Doch Beetz hatte schon im April vergangenen Jahres auf einer Pressekonferenz in Essen klargemacht, wie er die neue Hackordnung bei Galeria sieht. Er wolle sich auch ins operative Geschäft intensiv einbringen, kündigte er an, und an der Seite von Olivier van den Bossche die großen Linien vorgeben. „Ich sehe mich als Taktgeber“, erklärte er und in dem Satz konnte man schon eine gewisse Drohung wahrnehmen in Richtung van den Bossche. Jetzt ist er mit sofortiger Wirkung raus aus dem Laden.

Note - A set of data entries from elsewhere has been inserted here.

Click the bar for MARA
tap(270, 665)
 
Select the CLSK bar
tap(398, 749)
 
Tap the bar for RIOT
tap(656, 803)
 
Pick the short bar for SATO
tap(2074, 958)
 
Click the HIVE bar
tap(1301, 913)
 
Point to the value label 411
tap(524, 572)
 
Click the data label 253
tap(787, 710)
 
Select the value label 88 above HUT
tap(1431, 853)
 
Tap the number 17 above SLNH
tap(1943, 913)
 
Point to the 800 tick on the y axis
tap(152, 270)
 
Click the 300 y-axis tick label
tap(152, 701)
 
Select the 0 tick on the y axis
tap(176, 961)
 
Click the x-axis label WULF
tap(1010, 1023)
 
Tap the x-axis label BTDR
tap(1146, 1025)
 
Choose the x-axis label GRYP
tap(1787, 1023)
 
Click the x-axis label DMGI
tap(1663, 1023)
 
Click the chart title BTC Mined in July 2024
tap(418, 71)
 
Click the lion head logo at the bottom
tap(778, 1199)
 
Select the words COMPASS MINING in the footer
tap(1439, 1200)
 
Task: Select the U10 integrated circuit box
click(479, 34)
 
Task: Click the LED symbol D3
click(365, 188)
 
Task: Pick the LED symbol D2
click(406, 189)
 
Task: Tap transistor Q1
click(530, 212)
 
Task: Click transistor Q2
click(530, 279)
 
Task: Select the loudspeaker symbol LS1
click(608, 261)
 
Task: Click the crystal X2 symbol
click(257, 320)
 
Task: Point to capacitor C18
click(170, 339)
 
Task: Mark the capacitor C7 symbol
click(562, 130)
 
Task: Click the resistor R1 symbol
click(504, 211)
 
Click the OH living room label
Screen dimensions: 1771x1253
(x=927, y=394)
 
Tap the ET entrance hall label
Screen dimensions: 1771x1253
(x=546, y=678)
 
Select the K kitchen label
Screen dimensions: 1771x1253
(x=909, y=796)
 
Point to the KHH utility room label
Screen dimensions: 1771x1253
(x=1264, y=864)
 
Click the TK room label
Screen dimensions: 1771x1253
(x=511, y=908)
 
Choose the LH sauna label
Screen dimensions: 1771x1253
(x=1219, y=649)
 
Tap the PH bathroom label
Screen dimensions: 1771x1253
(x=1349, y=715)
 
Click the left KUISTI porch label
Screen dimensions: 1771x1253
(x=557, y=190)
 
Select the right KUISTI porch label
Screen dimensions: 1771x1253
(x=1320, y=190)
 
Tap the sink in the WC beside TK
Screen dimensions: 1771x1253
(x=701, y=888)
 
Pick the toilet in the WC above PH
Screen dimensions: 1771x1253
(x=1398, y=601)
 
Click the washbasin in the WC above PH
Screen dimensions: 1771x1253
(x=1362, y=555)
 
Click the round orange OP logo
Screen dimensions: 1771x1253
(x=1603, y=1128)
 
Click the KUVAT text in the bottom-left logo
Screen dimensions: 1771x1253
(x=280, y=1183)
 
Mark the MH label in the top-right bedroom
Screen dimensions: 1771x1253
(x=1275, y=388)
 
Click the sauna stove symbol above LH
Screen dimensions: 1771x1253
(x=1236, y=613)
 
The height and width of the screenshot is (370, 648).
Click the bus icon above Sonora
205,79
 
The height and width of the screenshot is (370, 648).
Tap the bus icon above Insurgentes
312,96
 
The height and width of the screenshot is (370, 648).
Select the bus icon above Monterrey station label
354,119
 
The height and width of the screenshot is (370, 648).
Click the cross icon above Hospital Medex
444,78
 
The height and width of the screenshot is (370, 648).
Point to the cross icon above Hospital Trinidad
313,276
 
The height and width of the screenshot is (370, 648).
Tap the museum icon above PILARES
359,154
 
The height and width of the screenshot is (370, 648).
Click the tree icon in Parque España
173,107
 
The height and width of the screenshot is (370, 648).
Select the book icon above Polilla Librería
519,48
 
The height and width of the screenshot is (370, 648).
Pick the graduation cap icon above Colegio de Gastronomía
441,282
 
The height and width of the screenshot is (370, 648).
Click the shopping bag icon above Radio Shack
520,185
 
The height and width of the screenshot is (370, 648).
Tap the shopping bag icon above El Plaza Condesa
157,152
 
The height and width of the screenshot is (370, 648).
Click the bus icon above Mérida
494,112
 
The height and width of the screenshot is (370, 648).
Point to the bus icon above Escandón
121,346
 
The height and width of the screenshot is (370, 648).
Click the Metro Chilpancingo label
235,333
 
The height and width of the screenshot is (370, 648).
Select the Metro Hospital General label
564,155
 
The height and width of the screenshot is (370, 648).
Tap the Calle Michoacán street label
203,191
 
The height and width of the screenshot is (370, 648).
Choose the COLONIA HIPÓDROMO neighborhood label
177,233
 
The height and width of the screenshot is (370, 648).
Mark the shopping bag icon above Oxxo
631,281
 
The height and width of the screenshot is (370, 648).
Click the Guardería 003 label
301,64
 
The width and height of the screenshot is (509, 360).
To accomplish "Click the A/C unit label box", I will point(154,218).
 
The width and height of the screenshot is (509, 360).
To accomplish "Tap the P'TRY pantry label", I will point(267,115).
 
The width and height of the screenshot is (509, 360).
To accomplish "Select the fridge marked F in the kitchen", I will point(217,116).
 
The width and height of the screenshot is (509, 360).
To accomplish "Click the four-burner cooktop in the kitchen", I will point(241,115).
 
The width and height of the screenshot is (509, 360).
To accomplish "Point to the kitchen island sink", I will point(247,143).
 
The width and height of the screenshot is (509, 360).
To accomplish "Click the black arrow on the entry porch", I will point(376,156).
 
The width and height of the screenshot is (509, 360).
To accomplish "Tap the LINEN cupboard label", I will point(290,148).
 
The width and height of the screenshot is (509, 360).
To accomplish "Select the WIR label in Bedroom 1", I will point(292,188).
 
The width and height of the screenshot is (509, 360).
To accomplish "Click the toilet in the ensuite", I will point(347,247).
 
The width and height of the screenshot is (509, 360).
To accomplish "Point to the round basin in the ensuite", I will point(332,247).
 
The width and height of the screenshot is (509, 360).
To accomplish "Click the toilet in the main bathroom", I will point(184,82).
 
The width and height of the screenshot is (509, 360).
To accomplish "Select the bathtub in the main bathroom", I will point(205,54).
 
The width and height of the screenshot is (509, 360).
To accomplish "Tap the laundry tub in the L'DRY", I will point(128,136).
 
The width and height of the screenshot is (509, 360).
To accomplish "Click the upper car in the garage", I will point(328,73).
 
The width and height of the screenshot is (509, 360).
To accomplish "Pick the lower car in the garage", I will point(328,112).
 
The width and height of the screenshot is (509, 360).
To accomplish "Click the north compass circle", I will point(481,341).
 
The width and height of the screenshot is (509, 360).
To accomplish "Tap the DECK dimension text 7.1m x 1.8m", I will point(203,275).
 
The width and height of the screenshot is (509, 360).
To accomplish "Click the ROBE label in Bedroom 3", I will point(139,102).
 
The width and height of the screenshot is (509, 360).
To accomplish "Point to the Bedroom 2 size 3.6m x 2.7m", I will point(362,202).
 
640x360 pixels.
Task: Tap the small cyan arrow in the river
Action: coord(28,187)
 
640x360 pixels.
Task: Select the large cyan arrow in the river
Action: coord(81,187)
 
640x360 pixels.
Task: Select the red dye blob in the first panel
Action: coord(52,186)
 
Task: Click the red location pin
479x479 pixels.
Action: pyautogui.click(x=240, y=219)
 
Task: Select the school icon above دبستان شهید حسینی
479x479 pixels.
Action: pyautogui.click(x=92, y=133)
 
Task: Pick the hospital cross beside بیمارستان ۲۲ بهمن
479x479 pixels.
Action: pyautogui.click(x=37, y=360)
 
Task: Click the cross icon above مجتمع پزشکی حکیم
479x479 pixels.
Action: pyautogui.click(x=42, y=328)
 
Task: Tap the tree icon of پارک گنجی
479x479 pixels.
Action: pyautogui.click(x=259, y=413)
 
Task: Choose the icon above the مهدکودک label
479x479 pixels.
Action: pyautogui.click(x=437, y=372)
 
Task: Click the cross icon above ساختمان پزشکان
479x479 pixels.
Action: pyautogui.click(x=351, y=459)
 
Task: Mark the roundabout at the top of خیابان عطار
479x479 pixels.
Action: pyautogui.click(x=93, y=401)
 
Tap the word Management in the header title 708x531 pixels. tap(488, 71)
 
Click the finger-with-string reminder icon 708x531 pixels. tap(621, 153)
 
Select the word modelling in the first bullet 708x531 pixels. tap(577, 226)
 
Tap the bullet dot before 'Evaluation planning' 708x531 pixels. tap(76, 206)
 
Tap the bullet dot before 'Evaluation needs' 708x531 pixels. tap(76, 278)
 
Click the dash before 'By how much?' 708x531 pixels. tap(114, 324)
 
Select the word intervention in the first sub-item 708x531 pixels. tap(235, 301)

Es gibt heute nur noch 83 Filialen
Baker wiederum kämpft selbst mit Problemen. Er ist Eigentümer der kanadischen Warenhauskette Hudson’s Bay, die vor einem Monat Insolvenz beantragte. Trumps Zölle und die Übernahmephantasien des US-Präsidenten heben zudem nicht gerade die Stimmung in Kanada, was nicht gut fürs Geschäft sein kann. Dabei hatte der US-Amerikaner Baker lange von offenen Märkten profitiert. Er kaufte 2015 dem Düsseldorfer Großhändler Metro Galeria Kaufhof ab und reichte ihn 2018 an den österreichischen Unternehmer René Benko weiter. Dass die Probleme von HBC etwas mit den Problemen von Galeria zu tun haben, bestreitet das Unternehmen allerdings.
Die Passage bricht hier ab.